DE COMERCIANTE A CAVALEIRO, O ITINERÁRIO DE UMA VOCAÇÃO

     Francisco cansou-se das festas com a mesma rapidez com que se entusiasmara. Sua curiosidade era grande demais para se acomodar à rotina, mesmo uma rotina de prazeres. Bastava subir às ruínas da antiga Roca e olhar por sobre as muralhas para compreender que o mundo não se limitava a Assis. Nesses momentos, sentia necessidade de mudar de vida, de abandonar os salões de festas e fazer algo de mais útil. Mas a última profissão que desejava seguir era a do pai.
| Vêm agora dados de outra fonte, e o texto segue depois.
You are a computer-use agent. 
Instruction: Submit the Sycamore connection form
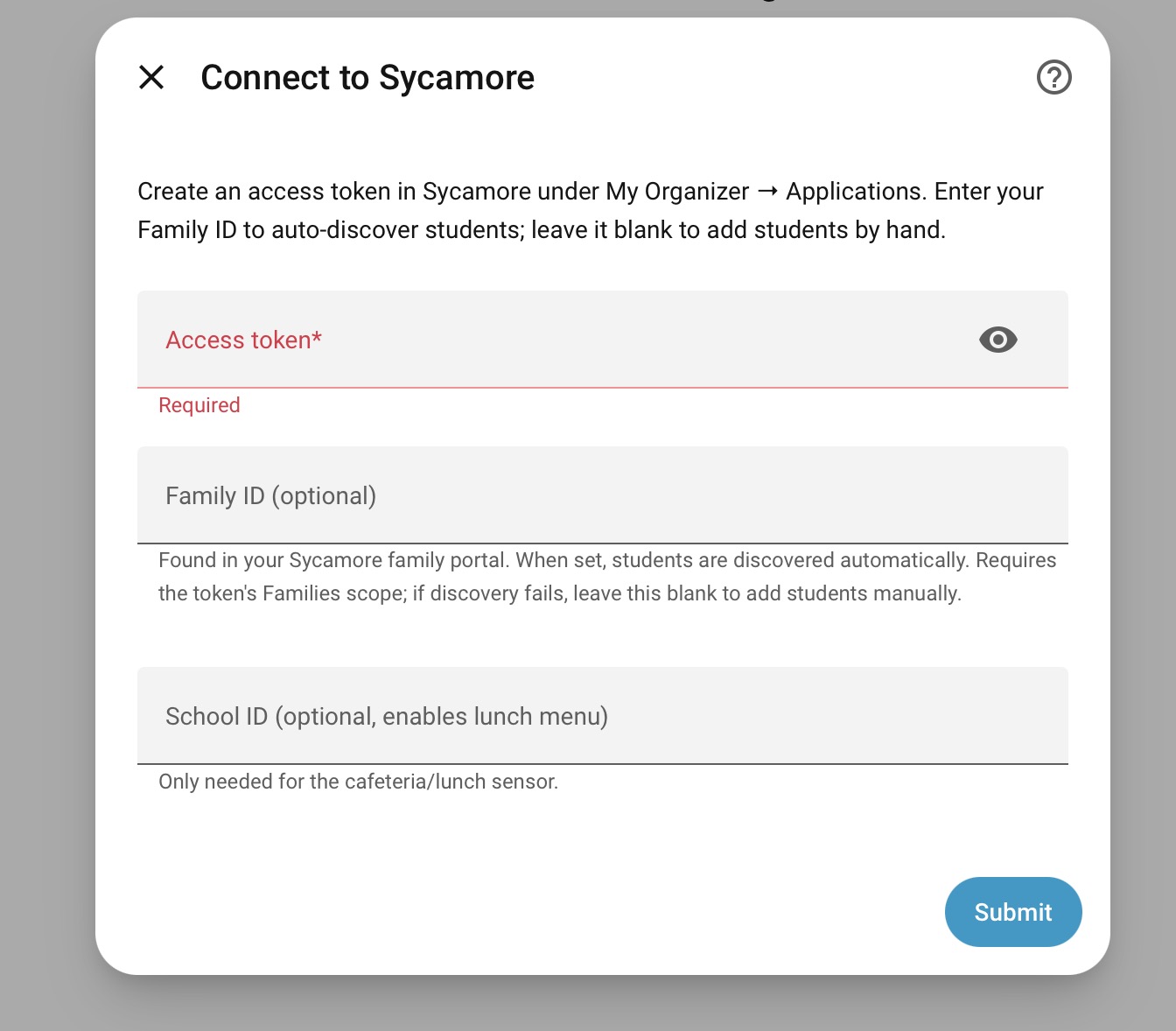pos(1013,912)
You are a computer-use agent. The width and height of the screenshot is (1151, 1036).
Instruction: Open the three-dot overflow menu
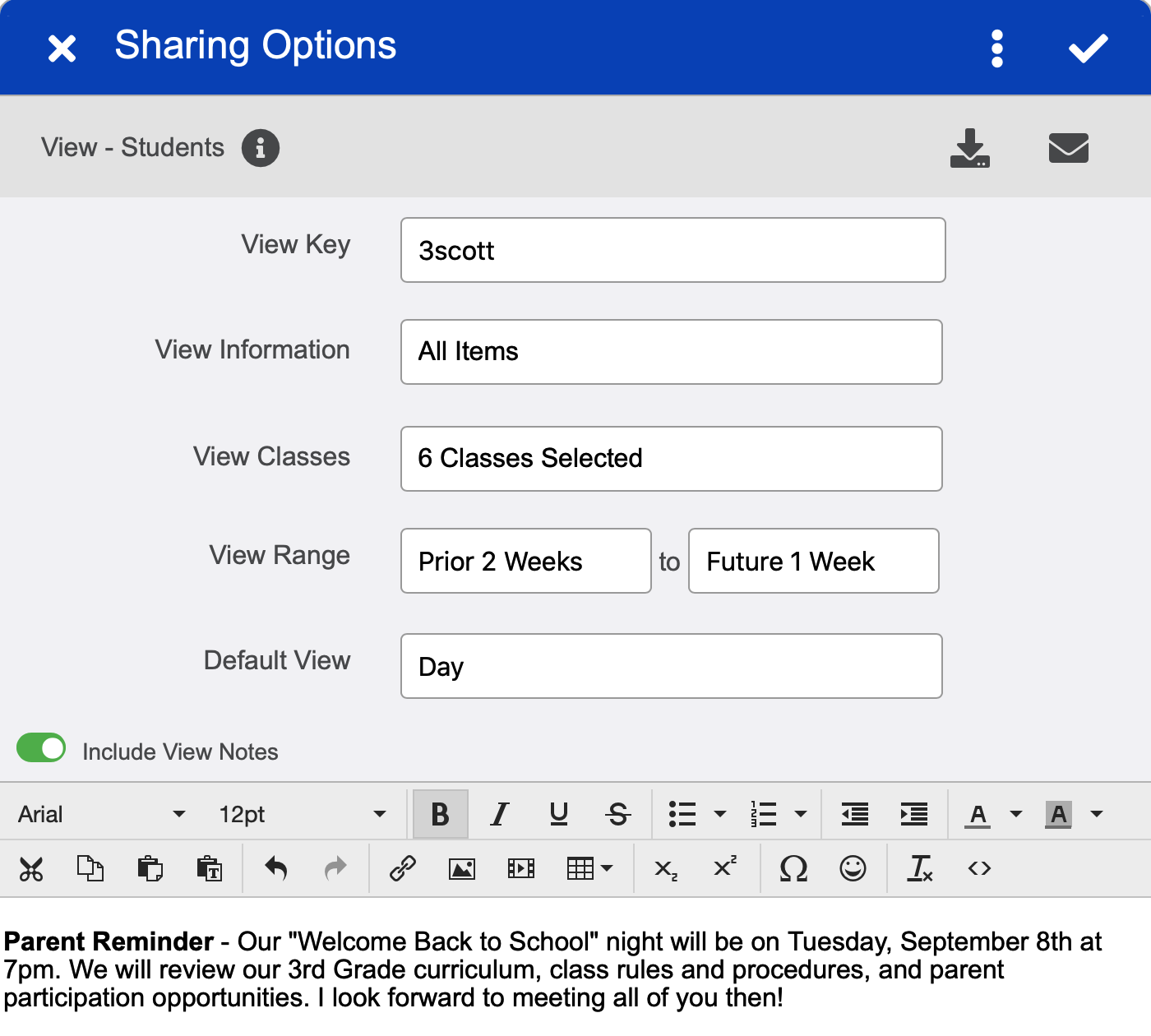pos(997,48)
Parecia-lhe terrivelmente monótono ter de passar os dias atrás de um balcão de tecidos. Além disso, não considerava o comércio atividade suficientemente "nobre" para um rapaz tão distinto e elegante ...
     A grande aspiração de todo jovem da época era tornar-se cavaleiro. O caminho das glórias e honrarias era justamente esse — ser cavaleiro significava ser bravo, cortês e magnânimo, nobres qualidades que ainda tinham a vantagem de comover o coração das belas damas. Francisco começou a pensar seriamente nessa hipótese. Afinal, já tinha alguma experiência de combate. Um tanto curta, mas, de qualquer modo, uma experiência.
     Os Bernardone não faziam objeção a esses planos. Numa família de mercadores, tornar-se cavaleiro significava, sobretudo, mudar de categoria social, tornar-se gentil-homem. Para atingir essa condição, o comerciante não podia mais "sujar as mãos" na venda direta de pequenas peças ao consumidor. Só era compatível com sua posição vender grandes lotes, por atacado. Que futuro melhor se poderia esperar para um filho?
     A perspectiva de Francisco não era exatamente essa. Sonhava com o dia em que uma espada lhe tocaria os ombros e ele ouviria as palavras rituais: "Em nome de Deus, de São Miguel e de São Jorge, faço-vos cavaleiro. Sede sempre bravo, audaz e leal!" Para chegar até aí, era preciso começar como escudeiro de um nobre. Francisco se encarrega de consegui-lo, enquanto o pai prepara a indumentária. No dia de partir para a guerra, o novo escudeiro se apresenta ao seu senhor. Qual não é a surpresa deste ao verificar que Francisco tem um cavalo melhor e vestes mais suntuosas que ele próprio!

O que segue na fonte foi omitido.